DIRECTIONS FOR THIS TASK
Reproduce word for word, from the entries below, the line with "Open the Session", the line with "Task: Choose the DVD Drive (H:) icon", and every line between them, and nothing more.

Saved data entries
--

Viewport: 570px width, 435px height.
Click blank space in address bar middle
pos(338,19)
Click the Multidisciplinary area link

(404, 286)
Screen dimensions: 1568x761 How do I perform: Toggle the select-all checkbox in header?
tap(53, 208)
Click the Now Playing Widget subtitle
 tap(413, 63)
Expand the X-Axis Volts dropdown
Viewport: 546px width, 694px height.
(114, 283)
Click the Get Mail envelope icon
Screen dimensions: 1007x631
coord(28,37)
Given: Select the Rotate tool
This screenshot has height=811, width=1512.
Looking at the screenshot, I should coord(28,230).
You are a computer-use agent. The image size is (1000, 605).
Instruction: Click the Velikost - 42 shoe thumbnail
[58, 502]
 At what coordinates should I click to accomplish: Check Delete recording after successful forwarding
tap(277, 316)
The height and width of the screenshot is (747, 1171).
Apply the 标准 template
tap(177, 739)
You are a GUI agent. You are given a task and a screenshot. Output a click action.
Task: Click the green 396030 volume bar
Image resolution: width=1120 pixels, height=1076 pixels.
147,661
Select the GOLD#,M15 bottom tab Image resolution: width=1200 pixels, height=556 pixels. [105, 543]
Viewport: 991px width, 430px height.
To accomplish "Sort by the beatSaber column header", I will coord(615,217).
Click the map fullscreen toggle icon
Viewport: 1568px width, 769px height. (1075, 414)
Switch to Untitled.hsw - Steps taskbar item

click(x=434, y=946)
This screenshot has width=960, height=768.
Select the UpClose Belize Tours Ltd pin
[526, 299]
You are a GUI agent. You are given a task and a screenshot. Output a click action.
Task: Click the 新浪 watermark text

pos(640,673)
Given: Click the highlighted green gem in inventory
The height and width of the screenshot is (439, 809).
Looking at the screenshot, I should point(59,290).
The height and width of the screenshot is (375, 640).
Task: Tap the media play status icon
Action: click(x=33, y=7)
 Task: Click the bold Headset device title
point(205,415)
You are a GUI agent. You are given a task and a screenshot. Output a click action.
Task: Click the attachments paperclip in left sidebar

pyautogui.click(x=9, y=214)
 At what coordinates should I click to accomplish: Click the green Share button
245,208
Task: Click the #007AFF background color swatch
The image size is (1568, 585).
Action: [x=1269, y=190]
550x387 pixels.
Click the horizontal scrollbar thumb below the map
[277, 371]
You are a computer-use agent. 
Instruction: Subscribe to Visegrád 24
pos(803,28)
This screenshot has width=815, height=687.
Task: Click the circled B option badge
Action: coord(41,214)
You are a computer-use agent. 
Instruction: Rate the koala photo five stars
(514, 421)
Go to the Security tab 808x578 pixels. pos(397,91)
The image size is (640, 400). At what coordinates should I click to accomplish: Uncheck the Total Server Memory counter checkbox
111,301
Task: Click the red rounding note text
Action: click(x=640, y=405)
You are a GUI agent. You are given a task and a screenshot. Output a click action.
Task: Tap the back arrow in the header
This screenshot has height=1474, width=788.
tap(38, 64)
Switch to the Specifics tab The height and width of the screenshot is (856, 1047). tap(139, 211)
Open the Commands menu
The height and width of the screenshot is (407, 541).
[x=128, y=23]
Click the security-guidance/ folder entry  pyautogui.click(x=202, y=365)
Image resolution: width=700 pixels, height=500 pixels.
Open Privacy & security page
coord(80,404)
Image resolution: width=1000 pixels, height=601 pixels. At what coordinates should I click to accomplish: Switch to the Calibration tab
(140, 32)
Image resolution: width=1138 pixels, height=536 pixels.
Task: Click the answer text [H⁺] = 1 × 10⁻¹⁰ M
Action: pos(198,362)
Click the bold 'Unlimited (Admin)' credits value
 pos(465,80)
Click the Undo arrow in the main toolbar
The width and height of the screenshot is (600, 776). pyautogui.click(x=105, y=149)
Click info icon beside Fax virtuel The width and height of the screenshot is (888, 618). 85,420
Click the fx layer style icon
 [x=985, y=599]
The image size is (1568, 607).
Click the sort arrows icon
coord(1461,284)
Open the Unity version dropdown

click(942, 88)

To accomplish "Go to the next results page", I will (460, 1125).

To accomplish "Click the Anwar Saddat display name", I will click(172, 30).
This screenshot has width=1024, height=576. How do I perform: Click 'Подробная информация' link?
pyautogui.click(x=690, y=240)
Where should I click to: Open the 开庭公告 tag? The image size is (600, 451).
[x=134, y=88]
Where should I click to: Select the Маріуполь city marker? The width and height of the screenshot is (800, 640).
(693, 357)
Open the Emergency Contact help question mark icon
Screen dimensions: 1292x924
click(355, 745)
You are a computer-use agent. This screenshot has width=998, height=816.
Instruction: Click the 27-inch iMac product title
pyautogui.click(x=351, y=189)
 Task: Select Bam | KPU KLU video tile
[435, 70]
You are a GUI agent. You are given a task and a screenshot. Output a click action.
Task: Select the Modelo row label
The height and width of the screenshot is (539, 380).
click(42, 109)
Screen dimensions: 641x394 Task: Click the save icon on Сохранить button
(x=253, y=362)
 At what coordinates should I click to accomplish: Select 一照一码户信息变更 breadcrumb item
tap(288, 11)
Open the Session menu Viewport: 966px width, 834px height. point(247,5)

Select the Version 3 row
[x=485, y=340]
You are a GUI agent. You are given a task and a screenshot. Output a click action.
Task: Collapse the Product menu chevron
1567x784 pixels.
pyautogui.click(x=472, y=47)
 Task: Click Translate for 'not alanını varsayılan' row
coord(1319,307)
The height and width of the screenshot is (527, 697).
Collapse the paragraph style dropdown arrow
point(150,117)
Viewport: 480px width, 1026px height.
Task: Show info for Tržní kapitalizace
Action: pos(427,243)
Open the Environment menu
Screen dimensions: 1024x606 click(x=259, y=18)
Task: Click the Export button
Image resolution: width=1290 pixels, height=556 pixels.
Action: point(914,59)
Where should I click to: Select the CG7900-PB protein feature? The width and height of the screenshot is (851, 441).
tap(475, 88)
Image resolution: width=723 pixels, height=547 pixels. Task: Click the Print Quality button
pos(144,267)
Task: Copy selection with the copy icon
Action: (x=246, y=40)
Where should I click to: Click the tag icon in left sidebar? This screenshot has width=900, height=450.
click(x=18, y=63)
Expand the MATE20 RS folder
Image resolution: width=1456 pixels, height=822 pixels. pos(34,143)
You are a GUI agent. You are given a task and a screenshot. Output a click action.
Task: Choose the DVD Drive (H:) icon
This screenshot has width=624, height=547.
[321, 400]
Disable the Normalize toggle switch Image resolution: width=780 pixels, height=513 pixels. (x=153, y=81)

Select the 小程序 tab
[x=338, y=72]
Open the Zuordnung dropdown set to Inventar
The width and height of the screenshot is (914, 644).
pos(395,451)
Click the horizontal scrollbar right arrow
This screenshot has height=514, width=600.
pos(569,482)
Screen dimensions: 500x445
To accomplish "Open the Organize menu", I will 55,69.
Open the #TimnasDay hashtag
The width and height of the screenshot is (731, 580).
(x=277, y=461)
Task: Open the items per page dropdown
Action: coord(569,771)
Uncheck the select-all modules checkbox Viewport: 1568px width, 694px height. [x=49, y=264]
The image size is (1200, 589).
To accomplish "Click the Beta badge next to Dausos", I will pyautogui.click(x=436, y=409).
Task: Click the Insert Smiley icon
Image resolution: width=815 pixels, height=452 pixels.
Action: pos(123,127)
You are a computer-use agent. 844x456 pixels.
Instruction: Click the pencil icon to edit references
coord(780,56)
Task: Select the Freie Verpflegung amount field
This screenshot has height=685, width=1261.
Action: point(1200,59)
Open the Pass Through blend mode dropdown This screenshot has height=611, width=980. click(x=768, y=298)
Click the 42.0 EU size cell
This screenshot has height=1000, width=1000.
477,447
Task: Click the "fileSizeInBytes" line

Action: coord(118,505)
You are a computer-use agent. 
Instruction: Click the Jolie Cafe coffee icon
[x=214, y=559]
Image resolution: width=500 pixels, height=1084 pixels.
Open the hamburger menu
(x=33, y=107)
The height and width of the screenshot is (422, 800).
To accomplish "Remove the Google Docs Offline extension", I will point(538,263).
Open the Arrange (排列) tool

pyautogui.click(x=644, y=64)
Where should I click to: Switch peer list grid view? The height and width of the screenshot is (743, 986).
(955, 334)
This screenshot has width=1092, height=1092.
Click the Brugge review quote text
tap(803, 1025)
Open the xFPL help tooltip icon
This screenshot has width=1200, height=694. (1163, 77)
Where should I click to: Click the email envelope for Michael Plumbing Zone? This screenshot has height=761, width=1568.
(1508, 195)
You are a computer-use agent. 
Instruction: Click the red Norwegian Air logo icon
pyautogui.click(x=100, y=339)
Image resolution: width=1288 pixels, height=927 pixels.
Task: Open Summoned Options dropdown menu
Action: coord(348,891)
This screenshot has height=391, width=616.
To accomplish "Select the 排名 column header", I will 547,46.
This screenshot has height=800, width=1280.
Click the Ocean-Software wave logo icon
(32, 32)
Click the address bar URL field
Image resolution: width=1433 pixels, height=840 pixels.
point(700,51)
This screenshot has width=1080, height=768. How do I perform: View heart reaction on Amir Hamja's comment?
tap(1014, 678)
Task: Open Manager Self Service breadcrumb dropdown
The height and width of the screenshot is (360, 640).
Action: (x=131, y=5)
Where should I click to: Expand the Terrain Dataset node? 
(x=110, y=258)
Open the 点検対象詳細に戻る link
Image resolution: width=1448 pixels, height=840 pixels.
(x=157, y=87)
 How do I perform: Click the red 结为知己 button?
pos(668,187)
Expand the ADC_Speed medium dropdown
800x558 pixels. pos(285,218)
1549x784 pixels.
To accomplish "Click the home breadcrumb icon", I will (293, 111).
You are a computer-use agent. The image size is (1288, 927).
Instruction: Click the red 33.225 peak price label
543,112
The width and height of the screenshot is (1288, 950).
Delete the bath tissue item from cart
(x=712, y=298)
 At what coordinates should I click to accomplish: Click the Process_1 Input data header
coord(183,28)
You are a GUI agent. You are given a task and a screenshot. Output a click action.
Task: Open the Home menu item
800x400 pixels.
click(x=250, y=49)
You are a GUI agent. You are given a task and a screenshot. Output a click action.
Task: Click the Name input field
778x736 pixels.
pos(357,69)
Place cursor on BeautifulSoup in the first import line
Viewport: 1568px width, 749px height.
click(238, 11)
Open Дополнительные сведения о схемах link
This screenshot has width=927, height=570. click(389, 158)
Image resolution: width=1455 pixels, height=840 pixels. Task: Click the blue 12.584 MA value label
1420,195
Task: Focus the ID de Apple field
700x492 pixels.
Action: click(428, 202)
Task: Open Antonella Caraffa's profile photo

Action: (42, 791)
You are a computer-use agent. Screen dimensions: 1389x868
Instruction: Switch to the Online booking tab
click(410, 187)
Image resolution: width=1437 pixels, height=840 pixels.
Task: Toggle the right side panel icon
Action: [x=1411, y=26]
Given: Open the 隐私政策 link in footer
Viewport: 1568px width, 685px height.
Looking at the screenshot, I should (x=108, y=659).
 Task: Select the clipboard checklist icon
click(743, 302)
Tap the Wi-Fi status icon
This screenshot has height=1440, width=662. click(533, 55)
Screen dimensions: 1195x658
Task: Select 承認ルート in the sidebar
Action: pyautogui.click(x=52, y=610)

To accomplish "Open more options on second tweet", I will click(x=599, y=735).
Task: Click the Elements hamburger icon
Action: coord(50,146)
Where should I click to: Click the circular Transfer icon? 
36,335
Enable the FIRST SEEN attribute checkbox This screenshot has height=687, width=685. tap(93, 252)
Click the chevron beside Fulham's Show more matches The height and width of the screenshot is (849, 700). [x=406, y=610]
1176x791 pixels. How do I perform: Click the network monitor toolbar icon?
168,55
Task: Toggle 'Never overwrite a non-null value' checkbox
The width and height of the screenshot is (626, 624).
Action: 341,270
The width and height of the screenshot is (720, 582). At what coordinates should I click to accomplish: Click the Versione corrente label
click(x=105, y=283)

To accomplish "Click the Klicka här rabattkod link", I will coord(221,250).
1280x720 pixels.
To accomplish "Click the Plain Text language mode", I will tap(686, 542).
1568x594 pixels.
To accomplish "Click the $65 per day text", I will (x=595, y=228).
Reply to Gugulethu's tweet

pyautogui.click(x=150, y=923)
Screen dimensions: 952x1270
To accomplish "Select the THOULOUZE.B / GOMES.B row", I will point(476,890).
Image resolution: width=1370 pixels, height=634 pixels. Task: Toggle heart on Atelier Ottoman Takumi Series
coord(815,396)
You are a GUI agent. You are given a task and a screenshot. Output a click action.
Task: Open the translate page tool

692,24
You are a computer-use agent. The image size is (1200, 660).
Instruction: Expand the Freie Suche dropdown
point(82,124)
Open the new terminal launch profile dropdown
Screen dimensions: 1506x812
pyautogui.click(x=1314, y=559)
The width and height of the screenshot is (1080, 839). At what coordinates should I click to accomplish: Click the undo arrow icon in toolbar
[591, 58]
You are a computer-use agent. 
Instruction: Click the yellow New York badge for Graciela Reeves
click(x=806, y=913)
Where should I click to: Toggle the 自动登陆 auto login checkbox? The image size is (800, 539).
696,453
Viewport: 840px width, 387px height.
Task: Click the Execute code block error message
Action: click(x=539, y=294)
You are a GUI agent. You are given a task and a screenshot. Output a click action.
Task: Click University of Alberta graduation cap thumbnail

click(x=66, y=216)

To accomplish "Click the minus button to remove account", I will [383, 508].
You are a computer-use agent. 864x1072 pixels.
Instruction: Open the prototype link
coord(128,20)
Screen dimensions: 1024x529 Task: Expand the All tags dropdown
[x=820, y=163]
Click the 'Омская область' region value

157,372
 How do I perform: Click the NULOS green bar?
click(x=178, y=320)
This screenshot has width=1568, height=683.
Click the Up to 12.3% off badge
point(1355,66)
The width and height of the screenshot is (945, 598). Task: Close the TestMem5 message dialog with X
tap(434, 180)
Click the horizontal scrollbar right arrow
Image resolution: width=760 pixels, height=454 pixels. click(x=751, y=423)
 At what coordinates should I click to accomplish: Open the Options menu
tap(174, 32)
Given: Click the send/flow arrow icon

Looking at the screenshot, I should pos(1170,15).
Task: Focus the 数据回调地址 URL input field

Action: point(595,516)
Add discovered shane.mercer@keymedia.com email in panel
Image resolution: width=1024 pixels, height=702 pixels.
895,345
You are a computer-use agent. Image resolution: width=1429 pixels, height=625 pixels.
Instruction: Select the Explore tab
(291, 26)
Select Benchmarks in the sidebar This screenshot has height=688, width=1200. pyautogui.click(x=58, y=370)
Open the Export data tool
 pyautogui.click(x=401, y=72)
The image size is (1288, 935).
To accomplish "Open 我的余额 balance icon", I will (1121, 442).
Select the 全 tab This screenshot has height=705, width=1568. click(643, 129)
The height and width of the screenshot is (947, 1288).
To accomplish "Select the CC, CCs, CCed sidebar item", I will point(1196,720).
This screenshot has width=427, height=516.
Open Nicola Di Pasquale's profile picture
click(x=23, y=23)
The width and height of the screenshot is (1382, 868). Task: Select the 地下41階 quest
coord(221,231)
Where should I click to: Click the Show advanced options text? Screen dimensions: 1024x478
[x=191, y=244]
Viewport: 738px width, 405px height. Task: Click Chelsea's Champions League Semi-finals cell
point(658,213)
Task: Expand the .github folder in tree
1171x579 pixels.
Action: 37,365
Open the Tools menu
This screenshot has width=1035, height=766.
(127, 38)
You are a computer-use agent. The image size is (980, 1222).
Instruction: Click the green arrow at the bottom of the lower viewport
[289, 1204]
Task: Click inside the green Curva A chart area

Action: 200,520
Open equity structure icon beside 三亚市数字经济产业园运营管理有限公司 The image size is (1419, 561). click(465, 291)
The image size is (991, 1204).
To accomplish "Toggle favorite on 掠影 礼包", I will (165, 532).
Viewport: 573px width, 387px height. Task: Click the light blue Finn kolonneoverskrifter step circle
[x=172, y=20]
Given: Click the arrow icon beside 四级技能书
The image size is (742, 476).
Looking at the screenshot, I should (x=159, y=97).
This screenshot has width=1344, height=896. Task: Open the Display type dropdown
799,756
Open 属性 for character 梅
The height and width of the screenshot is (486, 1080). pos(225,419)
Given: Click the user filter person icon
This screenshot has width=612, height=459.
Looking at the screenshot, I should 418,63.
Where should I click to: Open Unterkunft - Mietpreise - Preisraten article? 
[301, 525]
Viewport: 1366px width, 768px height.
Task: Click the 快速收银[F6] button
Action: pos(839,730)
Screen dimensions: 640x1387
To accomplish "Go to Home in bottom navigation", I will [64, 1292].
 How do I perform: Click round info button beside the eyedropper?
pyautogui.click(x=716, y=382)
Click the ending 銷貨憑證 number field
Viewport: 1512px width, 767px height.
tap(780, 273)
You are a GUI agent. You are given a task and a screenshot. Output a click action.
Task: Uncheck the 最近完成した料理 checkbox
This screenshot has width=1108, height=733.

--

WRITTEN REPLY
Open the Session menu Viewport: 966px width, 834px height. point(247,5)

Select the Version 3 row
[x=485, y=340]
You are a GUI agent. You are given a task and a screenshot. Output a click action.
Task: Collapse the Product menu chevron
1567x784 pixels.
pyautogui.click(x=472, y=47)
 Task: Click Translate for 'not alanını varsayılan' row
coord(1319,307)
The height and width of the screenshot is (527, 697).
Collapse the paragraph style dropdown arrow
point(150,117)
Viewport: 480px width, 1026px height.
Task: Show info for Tržní kapitalizace
Action: pos(427,243)
Open the Environment menu
Screen dimensions: 1024x606 click(x=259, y=18)
Task: Click the Export button
Image resolution: width=1290 pixels, height=556 pixels.
Action: point(914,59)
Where should I click to: Select the CG7900-PB protein feature? The width and height of the screenshot is (851, 441).
tap(475, 88)
Image resolution: width=723 pixels, height=547 pixels. Task: Click the Print Quality button
pos(144,267)
Task: Copy selection with the copy icon
Action: (x=246, y=40)
Where should I click to: Click the tag icon in left sidebar? This screenshot has width=900, height=450.
click(x=18, y=63)
Expand the MATE20 RS folder
Image resolution: width=1456 pixels, height=822 pixels. pos(34,143)
You are a GUI agent. You are given a task and a screenshot. Output a click action.
Task: Choose the DVD Drive (H:) icon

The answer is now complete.